第9話:「“これって恋?”って聞いたら、“もう答え知ってるでしょ”って返された話」
日曜の昼。今日はルナと駅前の商店街で待ち合わせをしている。
私は、約束の時間より3分早く着いた。
これは偶然ではない。計算の産物である。
というのも、遅れるのは恥ずかしいし、ピッタリだと楽しみにしてたって思われそうで、それはそれで照れくさい。

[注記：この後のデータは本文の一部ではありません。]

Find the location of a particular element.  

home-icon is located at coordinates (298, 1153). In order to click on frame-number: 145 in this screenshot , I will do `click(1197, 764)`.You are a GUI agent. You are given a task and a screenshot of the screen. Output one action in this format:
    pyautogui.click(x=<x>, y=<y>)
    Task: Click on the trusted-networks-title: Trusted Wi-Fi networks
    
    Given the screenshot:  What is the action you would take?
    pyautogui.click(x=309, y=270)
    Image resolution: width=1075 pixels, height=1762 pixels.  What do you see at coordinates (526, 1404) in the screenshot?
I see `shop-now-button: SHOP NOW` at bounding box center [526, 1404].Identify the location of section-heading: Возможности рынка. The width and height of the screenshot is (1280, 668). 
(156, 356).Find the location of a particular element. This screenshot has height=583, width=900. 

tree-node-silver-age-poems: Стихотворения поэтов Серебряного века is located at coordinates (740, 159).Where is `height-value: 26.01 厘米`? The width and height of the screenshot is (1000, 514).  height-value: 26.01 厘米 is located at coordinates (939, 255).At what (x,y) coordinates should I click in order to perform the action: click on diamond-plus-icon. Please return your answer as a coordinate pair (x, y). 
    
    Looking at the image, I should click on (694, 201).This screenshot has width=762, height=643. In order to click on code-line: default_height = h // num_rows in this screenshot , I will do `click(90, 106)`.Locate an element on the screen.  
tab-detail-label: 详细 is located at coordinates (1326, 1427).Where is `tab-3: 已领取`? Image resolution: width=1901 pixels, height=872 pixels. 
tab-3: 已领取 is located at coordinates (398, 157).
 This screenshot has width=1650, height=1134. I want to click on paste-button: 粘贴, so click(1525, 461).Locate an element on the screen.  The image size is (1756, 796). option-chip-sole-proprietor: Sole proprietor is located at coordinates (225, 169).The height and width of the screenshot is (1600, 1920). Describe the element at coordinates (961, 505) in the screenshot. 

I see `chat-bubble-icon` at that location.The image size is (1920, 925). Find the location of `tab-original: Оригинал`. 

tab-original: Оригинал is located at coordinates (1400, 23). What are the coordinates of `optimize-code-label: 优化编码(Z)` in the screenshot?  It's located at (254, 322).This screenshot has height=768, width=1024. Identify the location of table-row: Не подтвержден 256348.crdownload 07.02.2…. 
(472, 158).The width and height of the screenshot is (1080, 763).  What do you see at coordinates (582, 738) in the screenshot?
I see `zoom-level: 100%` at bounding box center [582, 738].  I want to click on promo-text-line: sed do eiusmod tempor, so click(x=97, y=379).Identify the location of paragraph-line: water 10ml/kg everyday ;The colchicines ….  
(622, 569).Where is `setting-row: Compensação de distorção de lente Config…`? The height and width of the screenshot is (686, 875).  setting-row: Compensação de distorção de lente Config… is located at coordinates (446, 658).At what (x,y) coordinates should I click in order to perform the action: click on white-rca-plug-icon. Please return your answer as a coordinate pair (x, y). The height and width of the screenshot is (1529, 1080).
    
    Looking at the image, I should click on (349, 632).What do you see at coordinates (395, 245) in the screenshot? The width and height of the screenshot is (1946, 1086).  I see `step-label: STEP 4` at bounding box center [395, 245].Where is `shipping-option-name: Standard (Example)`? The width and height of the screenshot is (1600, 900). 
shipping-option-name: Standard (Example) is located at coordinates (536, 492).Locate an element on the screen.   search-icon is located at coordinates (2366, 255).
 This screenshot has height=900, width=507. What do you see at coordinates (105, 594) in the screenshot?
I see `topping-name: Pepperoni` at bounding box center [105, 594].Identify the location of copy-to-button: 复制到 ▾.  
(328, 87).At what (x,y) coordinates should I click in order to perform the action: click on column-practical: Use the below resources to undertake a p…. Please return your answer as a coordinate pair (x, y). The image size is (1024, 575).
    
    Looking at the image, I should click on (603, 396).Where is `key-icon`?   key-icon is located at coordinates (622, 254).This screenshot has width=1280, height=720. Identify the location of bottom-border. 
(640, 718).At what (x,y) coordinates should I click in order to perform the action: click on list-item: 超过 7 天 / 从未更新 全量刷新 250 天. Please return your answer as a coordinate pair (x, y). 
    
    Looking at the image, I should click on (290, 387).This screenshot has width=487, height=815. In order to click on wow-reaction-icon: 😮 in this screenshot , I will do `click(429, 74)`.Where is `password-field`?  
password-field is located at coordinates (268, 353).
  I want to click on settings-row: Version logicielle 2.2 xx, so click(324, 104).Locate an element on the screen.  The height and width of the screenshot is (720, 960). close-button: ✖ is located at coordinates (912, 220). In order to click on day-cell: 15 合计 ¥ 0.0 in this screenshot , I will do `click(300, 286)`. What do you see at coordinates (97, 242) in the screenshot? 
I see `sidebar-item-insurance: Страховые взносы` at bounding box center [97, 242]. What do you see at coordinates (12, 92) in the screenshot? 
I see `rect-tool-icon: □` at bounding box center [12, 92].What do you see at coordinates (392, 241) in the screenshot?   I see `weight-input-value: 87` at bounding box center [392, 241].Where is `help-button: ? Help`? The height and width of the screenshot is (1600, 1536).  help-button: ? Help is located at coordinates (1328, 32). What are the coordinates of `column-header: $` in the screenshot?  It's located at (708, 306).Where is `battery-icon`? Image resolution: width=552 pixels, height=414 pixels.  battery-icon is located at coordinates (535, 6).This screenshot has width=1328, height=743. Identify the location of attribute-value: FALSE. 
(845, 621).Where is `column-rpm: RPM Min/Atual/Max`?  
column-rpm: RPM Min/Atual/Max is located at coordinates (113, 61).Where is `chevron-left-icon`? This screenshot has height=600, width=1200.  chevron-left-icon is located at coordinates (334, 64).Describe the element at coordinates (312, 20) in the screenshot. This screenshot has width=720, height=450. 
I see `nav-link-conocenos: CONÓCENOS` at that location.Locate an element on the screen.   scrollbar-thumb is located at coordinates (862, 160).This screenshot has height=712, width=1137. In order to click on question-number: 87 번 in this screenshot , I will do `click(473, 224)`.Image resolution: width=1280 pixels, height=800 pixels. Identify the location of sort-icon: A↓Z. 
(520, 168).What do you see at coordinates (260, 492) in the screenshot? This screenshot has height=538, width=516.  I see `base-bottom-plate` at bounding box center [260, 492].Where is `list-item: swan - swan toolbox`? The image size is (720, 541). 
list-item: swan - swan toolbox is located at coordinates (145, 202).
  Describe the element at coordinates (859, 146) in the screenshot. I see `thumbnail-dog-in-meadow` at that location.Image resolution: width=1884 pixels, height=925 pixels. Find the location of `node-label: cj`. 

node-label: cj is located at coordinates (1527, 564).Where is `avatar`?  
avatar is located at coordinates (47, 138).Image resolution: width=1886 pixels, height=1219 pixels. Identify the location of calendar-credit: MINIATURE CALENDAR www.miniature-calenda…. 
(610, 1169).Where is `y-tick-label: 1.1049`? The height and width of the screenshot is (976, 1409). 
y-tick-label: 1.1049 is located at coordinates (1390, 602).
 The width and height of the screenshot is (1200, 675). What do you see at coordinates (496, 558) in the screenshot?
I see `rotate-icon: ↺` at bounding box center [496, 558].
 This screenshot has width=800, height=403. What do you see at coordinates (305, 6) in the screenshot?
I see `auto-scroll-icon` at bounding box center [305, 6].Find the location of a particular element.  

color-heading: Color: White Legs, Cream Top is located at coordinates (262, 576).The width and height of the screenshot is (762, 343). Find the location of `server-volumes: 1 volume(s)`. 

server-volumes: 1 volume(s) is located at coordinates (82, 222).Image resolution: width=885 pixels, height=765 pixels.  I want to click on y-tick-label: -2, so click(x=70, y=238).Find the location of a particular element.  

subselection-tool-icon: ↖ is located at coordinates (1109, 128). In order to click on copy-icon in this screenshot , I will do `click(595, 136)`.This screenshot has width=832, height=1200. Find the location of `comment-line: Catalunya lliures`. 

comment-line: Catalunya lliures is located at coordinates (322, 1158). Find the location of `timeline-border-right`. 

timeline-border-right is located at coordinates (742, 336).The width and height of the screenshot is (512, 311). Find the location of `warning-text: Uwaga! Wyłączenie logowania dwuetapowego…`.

だから3分前。ギリギリ“自然に見える意識”のライン。
……だが。
「おはよう、ほのか」
「うわっ、もういる!!」
白鷺ルナ。すでに立ってた。髪も服も、昨日より少し柔らかめのスタイル。
なんか……かわいい。
いや違う、いつもかわいいけど、今日はなんかこう、やわらかくて、近い。
待ち合わせた私たちは、商店街にある雑貨屋をのぞいた。
「これ、かわいくない?」
白鷺ルナが指さしたのは、ペアになったぬいぐるみ。
ウサギとネコが寄り添って並んでる。
「名前が『ぴったりふたり』って書いてあるのがちょっと引っかかる……」
「でも、なんか私たちに似てない?」
「……そういうこと言うな!!バグる!!思考が!!」
雑貨屋を出ると、なんとなくそのまま川沿いを歩いた。
ルナはいつも通り静かに、でもたまにこっちを見ては少しだけ笑う。
風が少し強く吹いて、ルナの髪がなびいた瞬間、私はふと口を開いた。
「……ねぇ」
「うん?」
「……私たちって、さ。こうしてるの、なんなんだろうね」
ルナはちょっとだけ立ち止まって、私の顔を見た。
「どういう意味?」
「なんというか……その、これって、友達……なのかなっていうか、いや、別にそれ以外って決めつけてるわけじゃないけど……」
言ってることが自分でも支離滅裂だと思った。
でも、止められなかった。
「私、ルナのこと……なんか、こう、普通じゃないなって思ってて、最近とくに変で、心臓とか顔とか色々うるさくて……」
ルナは何も言わずに、でも、目だけはじっとこっちを見ていた。
「……たぶん」
「うん」
「たぶんだけど、好き……だと思う」
言葉にしてから、無性に照れくさくなって視線を逸らした。
ルナは、それでもふっと小さく笑って――
すぐに、いつものように私の手を取った。
「ねぇ、ほのか」
「な、なに」
「“思う”って言ったけど……たぶんじゃなくて、けっこう確信あるでしょ?」
「う、うるさいな!!言わせんな!!まだそこまでは……わかんないし!!」
> 【通知】
自覚進行率:99.9%
“確信”までは、あと少し。
でも、手は自然に繋いでた。
引っ張るでもなく、握りしめるでもなく、ただ――当たり前のように。
私はまだ、恋ってものをよく知らない。
でも、ルナの手が温かいってことだけは、ちゃんとわかってる。